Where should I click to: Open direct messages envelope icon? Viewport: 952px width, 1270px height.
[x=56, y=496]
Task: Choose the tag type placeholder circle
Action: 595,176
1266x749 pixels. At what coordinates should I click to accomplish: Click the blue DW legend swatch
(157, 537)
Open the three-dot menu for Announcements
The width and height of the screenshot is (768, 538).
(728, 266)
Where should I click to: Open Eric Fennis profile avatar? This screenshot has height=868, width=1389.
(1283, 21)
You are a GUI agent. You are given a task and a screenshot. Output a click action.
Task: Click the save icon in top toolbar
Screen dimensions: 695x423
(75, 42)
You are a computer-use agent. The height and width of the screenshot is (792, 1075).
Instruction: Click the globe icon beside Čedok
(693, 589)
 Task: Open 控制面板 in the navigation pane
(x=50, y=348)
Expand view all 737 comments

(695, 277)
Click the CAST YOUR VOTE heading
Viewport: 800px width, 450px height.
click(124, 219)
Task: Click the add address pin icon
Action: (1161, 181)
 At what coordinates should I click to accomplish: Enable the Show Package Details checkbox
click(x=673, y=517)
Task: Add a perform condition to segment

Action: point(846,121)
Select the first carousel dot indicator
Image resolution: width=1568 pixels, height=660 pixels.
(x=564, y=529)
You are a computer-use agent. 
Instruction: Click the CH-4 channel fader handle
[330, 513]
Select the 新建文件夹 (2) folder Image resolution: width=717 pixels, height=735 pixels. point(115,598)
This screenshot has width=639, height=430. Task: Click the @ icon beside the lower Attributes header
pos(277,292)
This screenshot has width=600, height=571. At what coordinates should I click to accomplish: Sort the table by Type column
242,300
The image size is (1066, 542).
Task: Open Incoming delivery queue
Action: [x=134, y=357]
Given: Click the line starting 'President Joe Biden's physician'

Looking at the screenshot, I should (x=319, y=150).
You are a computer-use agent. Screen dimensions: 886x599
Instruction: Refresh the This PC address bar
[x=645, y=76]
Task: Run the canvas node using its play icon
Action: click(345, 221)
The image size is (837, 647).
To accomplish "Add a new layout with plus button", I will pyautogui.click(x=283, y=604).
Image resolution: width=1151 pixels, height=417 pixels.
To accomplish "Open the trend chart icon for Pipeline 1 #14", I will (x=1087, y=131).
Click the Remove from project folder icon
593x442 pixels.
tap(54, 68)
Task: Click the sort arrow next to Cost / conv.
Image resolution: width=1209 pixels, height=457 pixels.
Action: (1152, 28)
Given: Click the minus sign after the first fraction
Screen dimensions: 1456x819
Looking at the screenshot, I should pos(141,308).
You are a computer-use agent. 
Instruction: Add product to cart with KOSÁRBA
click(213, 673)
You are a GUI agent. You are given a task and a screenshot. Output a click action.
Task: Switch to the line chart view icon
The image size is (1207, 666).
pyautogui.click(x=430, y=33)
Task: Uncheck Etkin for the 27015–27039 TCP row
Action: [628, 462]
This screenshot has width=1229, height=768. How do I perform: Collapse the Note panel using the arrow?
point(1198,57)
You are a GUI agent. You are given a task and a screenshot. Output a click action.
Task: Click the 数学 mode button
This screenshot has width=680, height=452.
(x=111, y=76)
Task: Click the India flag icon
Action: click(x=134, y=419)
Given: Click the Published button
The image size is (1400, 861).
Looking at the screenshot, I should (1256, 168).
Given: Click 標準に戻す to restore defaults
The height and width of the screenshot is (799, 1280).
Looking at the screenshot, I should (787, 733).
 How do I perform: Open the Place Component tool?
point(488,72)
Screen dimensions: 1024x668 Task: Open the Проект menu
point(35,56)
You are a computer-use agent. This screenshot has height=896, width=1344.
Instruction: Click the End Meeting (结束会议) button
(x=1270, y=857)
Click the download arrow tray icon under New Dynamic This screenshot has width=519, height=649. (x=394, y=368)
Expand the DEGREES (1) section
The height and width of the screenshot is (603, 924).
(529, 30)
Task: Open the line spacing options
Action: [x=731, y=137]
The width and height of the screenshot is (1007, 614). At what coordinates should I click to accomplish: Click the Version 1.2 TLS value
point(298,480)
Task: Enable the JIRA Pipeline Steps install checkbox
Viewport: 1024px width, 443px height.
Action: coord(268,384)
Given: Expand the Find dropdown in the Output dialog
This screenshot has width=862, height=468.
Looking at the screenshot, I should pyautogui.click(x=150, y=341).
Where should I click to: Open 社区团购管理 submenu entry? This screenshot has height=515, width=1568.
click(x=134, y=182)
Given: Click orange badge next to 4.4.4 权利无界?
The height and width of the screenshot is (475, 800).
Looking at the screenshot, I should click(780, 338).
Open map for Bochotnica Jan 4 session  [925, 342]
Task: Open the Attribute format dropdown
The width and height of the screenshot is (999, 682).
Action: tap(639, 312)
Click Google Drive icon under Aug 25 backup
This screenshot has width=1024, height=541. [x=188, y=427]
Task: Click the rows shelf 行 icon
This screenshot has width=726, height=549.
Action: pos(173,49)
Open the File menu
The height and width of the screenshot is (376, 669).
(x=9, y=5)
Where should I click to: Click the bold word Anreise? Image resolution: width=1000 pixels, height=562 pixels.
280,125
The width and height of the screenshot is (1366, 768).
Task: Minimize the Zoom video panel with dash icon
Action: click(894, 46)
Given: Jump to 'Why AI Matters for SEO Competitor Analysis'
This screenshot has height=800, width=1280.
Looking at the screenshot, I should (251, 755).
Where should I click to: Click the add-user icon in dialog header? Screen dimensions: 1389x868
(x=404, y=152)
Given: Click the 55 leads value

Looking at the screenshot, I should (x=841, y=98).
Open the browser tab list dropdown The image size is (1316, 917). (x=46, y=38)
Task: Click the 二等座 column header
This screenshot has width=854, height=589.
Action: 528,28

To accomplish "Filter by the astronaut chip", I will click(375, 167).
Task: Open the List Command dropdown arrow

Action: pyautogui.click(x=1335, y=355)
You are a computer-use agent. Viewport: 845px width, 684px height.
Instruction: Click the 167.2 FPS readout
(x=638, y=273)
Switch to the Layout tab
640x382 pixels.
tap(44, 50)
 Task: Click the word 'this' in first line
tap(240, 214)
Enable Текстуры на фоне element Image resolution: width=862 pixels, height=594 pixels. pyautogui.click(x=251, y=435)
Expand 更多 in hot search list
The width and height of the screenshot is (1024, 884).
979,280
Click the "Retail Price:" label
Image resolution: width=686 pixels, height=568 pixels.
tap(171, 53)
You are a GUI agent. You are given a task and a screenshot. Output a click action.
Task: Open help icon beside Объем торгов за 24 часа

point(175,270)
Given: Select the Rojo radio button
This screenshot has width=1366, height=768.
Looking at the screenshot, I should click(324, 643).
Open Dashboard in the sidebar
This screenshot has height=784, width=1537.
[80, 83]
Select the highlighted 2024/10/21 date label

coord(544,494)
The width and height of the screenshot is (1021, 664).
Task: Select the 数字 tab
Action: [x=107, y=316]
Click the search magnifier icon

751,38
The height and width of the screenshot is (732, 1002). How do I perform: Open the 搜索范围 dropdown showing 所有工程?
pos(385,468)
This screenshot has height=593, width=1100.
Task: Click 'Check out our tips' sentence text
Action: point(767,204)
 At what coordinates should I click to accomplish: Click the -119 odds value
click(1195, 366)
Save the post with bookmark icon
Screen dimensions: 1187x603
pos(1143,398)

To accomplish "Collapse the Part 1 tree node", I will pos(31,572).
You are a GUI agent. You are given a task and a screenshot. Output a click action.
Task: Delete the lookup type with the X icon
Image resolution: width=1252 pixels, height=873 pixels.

···

◆ Your goal:
Nothing is to be left out. Repeat the whole listing exactly.

◆ Answer for this exercise:
Where should I click to: Open direct messages envelope icon? Viewport: 952px width, 1270px height.
[x=56, y=496]
Task: Choose the tag type placeholder circle
Action: 595,176
1266x749 pixels. At what coordinates should I click to accomplish: Click the blue DW legend swatch
(157, 537)
Open the three-dot menu for Announcements
The width and height of the screenshot is (768, 538).
(728, 266)
Where should I click to: Open Eric Fennis profile avatar? This screenshot has height=868, width=1389.
(1283, 21)
You are a GUI agent. You are given a task and a screenshot. Output a click action.
Task: Click the save icon in top toolbar
Screen dimensions: 695x423
(75, 42)
You are a computer-use agent. The height and width of the screenshot is (792, 1075).
Instruction: Click the globe icon beside Čedok
(693, 589)
 Task: Open 控制面板 in the navigation pane
(x=50, y=348)
Expand view all 737 comments

(695, 277)
Click the CAST YOUR VOTE heading
Viewport: 800px width, 450px height.
click(124, 219)
Task: Click the add address pin icon
Action: (1161, 181)
 At what coordinates should I click to accomplish: Enable the Show Package Details checkbox
click(x=673, y=517)
Task: Add a perform condition to segment

Action: point(846,121)
Select the first carousel dot indicator
Image resolution: width=1568 pixels, height=660 pixels.
(x=564, y=529)
You are a computer-use agent. 
Instruction: Click the CH-4 channel fader handle
[330, 513]
Select the 新建文件夹 (2) folder Image resolution: width=717 pixels, height=735 pixels. point(115,598)
This screenshot has width=639, height=430. Task: Click the @ icon beside the lower Attributes header
pos(277,292)
This screenshot has width=600, height=571. At what coordinates should I click to accomplish: Sort the table by Type column
242,300
The image size is (1066, 542).
Task: Open Incoming delivery queue
Action: [x=134, y=357]
Given: Click the line starting 'President Joe Biden's physician'

Looking at the screenshot, I should (x=319, y=150).
You are a computer-use agent. Screen dimensions: 886x599
Instruction: Refresh the This PC address bar
[x=645, y=76]
Task: Run the canvas node using its play icon
Action: click(345, 221)
The image size is (837, 647).
To accomplish "Add a new layout with plus button", I will pyautogui.click(x=283, y=604).
Image resolution: width=1151 pixels, height=417 pixels.
To accomplish "Open the trend chart icon for Pipeline 1 #14", I will (x=1087, y=131).
Click the Remove from project folder icon
593x442 pixels.
tap(54, 68)
Task: Click the sort arrow next to Cost / conv.
Image resolution: width=1209 pixels, height=457 pixels.
Action: (1152, 28)
Given: Click the minus sign after the first fraction
Screen dimensions: 1456x819
Looking at the screenshot, I should pos(141,308).
You are a computer-use agent. 
Instruction: Add product to cart with KOSÁRBA
click(213, 673)
You are a GUI agent. You are given a task and a screenshot. Output a click action.
Task: Switch to the line chart view icon
The image size is (1207, 666).
pyautogui.click(x=430, y=33)
Task: Uncheck Etkin for the 27015–27039 TCP row
Action: [628, 462]
This screenshot has width=1229, height=768. How do I perform: Collapse the Note panel using the arrow?
point(1198,57)
You are a GUI agent. You are given a task and a screenshot. Output a click action.
Task: Click the 数学 mode button
This screenshot has width=680, height=452.
(x=111, y=76)
Task: Click the India flag icon
Action: click(x=134, y=419)
Given: Click the Published button
The image size is (1400, 861).
Looking at the screenshot, I should (1256, 168).
Given: Click 標準に戻す to restore defaults
The height and width of the screenshot is (799, 1280).
Looking at the screenshot, I should (787, 733).
 How do I perform: Open the Place Component tool?
point(488,72)
Screen dimensions: 1024x668 Task: Open the Проект menu
point(35,56)
You are a computer-use agent. This screenshot has height=896, width=1344.
Instruction: Click the End Meeting (结束会议) button
(x=1270, y=857)
Click the download arrow tray icon under New Dynamic This screenshot has width=519, height=649. (x=394, y=368)
Expand the DEGREES (1) section
The height and width of the screenshot is (603, 924).
(529, 30)
Task: Open the line spacing options
Action: [x=731, y=137]
The width and height of the screenshot is (1007, 614). At what coordinates should I click to accomplish: Click the Version 1.2 TLS value
point(298,480)
Task: Enable the JIRA Pipeline Steps install checkbox
Viewport: 1024px width, 443px height.
Action: coord(268,384)
Given: Expand the Find dropdown in the Output dialog
This screenshot has width=862, height=468.
Looking at the screenshot, I should pyautogui.click(x=150, y=341).
Where should I click to: Open 社区团购管理 submenu entry? This screenshot has height=515, width=1568.
click(x=134, y=182)
Given: Click orange badge next to 4.4.4 权利无界?
The height and width of the screenshot is (475, 800).
Looking at the screenshot, I should click(780, 338).
Open map for Bochotnica Jan 4 session  [925, 342]
Task: Open the Attribute format dropdown
The width and height of the screenshot is (999, 682).
Action: tap(639, 312)
Click Google Drive icon under Aug 25 backup
This screenshot has width=1024, height=541. [x=188, y=427]
Task: Click the rows shelf 行 icon
This screenshot has width=726, height=549.
Action: pos(173,49)
Open the File menu
The height and width of the screenshot is (376, 669).
(x=9, y=5)
Where should I click to: Click the bold word Anreise? Image resolution: width=1000 pixels, height=562 pixels.
280,125
The width and height of the screenshot is (1366, 768).
Task: Minimize the Zoom video panel with dash icon
Action: click(894, 46)
Given: Jump to 'Why AI Matters for SEO Competitor Analysis'
This screenshot has height=800, width=1280.
Looking at the screenshot, I should (251, 755).
Where should I click to: Click the add-user icon in dialog header? Screen dimensions: 1389x868
(x=404, y=152)
Given: Click the 55 leads value

Looking at the screenshot, I should (x=841, y=98).
Open the browser tab list dropdown The image size is (1316, 917). (x=46, y=38)
Task: Click the 二等座 column header
This screenshot has width=854, height=589.
Action: 528,28

To accomplish "Filter by the astronaut chip", I will click(375, 167).
Task: Open the List Command dropdown arrow

Action: pyautogui.click(x=1335, y=355)
You are a computer-use agent. Viewport: 845px width, 684px height.
Instruction: Click the 167.2 FPS readout
(x=638, y=273)
Switch to the Layout tab
640x382 pixels.
tap(44, 50)
 Task: Click the word 'this' in first line
tap(240, 214)
Enable Текстуры на фоне element Image resolution: width=862 pixels, height=594 pixels. pyautogui.click(x=251, y=435)
Expand 更多 in hot search list
The width and height of the screenshot is (1024, 884).
979,280
Click the "Retail Price:" label
Image resolution: width=686 pixels, height=568 pixels.
tap(171, 53)
You are a GUI agent. You are given a task and a screenshot. Output a click action.
Task: Open help icon beside Объем торгов за 24 часа

point(175,270)
Given: Select the Rojo radio button
This screenshot has width=1366, height=768.
Looking at the screenshot, I should click(324, 643).
Open Dashboard in the sidebar
This screenshot has height=784, width=1537.
[80, 83]
Select the highlighted 2024/10/21 date label

coord(544,494)
The width and height of the screenshot is (1021, 664).
Task: Select the 数字 tab
Action: [x=107, y=316]
Click the search magnifier icon

751,38
The height and width of the screenshot is (732, 1002). How do I perform: Open the 搜索范围 dropdown showing 所有工程?
pos(385,468)
This screenshot has height=593, width=1100.
Task: Click 'Check out our tips' sentence text
Action: point(767,204)
 At what coordinates should I click to accomplish: Click the -119 odds value
click(1195, 366)
Save the post with bookmark icon
Screen dimensions: 1187x603
pos(1143,398)

To accomplish "Collapse the Part 1 tree node", I will pos(31,572).
You are a GUI agent. You are given a task and a screenshot. Output a click action.
Task: Delete the lookup type with the X icon
Image resolution: width=1252 pixels, height=873 pixels.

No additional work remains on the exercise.